Division of Neuroscience and Basic Behavioral Science
This re-issued initiative aims to support studies that leverage the large and diverse datasets being generated across levels of analysis (e.g., genetic, neurobiological, clinical) in order to develop novel theoretical frameworks for multiscale modeling and in silico experiments. These studies are expected to be designed to generate testable predictions for wet-lab experiments specifically to validate or invalidate causal relationships across these levels of analysis. The goal is to understand the biological mechanisms by which disease risk translates to disease pathophysiology, with potential for the unbiased identification of novel targets for therapeutic intervention.
Advances in informatics and new technologies enabling unbiased, automated, and scalable approaches, paired with collaborative team science, are leading to the generation of large complex datasets. This includes data identifying robust genetic associations with mental illnesses, high resolution transcriptomic, proteomic and higher order functional cell phenotyping, micro- and macro-connectomics, automated measurements of naturalistic behaviors and task performance, and rich clinical datasets including electronic medical records. Despite these advancements at each level of analysis, a biological understanding of mental illnesses remains elusive. This is in part due to the multifactorial contributions to etiology, heterogeneity in disease course, and the likelihood that the causal factors and their pathophysiological outcomes are highly distributed across genes, molecules, cells, circuits, and cognitive domains of function. Most studies that cross levels of analysis are mainly correlative or select candidate components in order to demonstrate causality. Decoding the multidimensionality of mental illness remains a ‘hard problem’ in neuroscience.
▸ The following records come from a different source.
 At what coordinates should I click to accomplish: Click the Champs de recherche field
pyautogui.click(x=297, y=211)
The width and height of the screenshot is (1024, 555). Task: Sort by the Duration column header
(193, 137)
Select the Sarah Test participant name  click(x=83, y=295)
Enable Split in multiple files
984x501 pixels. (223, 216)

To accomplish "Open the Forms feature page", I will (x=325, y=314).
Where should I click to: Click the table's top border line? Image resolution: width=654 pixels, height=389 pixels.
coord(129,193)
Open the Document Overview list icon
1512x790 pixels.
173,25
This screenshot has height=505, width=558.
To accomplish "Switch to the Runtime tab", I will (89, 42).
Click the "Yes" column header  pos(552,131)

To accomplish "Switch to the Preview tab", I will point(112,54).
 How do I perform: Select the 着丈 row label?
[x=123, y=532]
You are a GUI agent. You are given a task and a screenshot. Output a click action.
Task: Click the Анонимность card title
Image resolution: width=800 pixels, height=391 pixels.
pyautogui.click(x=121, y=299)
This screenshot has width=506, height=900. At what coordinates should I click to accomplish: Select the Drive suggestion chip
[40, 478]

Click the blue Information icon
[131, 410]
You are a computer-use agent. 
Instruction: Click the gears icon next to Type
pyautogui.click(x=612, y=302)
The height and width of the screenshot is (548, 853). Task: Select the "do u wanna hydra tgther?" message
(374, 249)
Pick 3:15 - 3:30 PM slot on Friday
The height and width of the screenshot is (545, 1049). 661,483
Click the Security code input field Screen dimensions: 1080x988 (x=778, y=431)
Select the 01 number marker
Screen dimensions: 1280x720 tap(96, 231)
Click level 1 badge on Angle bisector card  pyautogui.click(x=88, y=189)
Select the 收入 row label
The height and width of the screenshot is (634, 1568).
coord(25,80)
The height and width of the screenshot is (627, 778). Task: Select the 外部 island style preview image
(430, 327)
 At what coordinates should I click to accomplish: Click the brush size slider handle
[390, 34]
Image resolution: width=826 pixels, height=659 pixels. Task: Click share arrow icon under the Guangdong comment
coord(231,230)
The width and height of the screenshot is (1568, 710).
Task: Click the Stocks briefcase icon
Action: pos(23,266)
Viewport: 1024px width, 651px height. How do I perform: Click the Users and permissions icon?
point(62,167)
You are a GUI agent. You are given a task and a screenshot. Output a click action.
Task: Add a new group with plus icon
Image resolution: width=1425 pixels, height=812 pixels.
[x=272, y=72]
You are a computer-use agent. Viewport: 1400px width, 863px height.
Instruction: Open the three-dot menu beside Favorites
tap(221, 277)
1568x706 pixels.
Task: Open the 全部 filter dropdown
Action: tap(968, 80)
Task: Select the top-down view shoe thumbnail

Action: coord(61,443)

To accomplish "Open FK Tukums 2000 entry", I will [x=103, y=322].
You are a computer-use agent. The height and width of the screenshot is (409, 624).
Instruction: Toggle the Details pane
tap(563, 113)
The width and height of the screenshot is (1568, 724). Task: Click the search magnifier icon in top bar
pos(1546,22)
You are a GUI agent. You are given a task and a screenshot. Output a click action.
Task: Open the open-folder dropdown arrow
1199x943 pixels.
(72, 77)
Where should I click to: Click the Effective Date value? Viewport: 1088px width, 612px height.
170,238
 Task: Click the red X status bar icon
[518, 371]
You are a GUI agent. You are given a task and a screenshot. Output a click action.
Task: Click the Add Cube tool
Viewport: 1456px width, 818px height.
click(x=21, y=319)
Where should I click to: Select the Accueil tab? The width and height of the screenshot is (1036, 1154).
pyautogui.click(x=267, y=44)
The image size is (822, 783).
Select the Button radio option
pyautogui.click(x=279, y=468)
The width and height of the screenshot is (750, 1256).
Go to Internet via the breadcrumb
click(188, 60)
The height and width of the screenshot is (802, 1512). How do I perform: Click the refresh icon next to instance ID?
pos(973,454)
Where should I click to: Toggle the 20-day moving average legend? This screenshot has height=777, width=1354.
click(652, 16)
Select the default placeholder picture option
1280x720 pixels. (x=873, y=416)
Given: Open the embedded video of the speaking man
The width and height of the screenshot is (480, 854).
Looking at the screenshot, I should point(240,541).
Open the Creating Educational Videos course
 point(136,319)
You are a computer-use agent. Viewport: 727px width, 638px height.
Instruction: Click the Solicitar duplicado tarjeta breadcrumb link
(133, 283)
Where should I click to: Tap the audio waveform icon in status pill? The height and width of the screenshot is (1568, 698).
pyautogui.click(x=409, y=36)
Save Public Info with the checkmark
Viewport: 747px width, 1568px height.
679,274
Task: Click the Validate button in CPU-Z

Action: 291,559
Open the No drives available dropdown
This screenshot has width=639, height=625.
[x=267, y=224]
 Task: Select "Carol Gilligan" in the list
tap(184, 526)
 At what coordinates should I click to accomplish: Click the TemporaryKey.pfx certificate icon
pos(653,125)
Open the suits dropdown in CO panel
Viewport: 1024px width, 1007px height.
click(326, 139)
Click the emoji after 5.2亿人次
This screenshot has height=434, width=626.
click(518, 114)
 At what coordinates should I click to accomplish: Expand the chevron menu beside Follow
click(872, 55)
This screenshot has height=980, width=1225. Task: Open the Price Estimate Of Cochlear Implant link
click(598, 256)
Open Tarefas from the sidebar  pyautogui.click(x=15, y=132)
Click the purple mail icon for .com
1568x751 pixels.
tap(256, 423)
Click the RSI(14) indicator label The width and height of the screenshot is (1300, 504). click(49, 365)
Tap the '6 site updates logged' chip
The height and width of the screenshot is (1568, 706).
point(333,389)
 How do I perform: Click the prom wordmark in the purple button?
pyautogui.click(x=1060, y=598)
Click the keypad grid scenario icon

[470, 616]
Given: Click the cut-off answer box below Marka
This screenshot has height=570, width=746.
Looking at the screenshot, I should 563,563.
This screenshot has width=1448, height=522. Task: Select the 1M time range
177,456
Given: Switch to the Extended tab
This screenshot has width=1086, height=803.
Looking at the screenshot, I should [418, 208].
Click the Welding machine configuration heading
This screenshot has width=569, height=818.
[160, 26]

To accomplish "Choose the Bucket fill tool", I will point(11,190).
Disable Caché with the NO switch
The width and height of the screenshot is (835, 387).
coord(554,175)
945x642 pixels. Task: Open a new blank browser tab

The convergent neuroscience approach is designed to allow biomedical researchers to further explore large and diverse datasets arising from clinical, genetic, and neurobiology research in collaboration with experts from orthogonal disciplines (e.g., mathematics, computation, physics, engineering). Applicants will be encouraged to mine the wealth of unbiased, large scale data through multi-scale modeling and related computational methods such as machine learning. The purpose of such models is to make realistic and testable scientific predictions that incorporate robust genetic and/or environmental risk factors, account for brain and behavioral complexity, and address problems related to mental illness mechanisms, developmental trajectory, prevention, diagnosis and/or treatment among individuals, groups and within populations. Resulting predictions shall be tested by experimentation in order to mechanistically explain mental illnesses pathophysiological features by linking genetic, molecular, cellular, circuit, and behavioral processes. Several convergent neuroscience-solicited topic areas have not yet been supported from the initial Funding Opportunity Announcement and would benefit from the CN structure that this re-issued initiative would enable.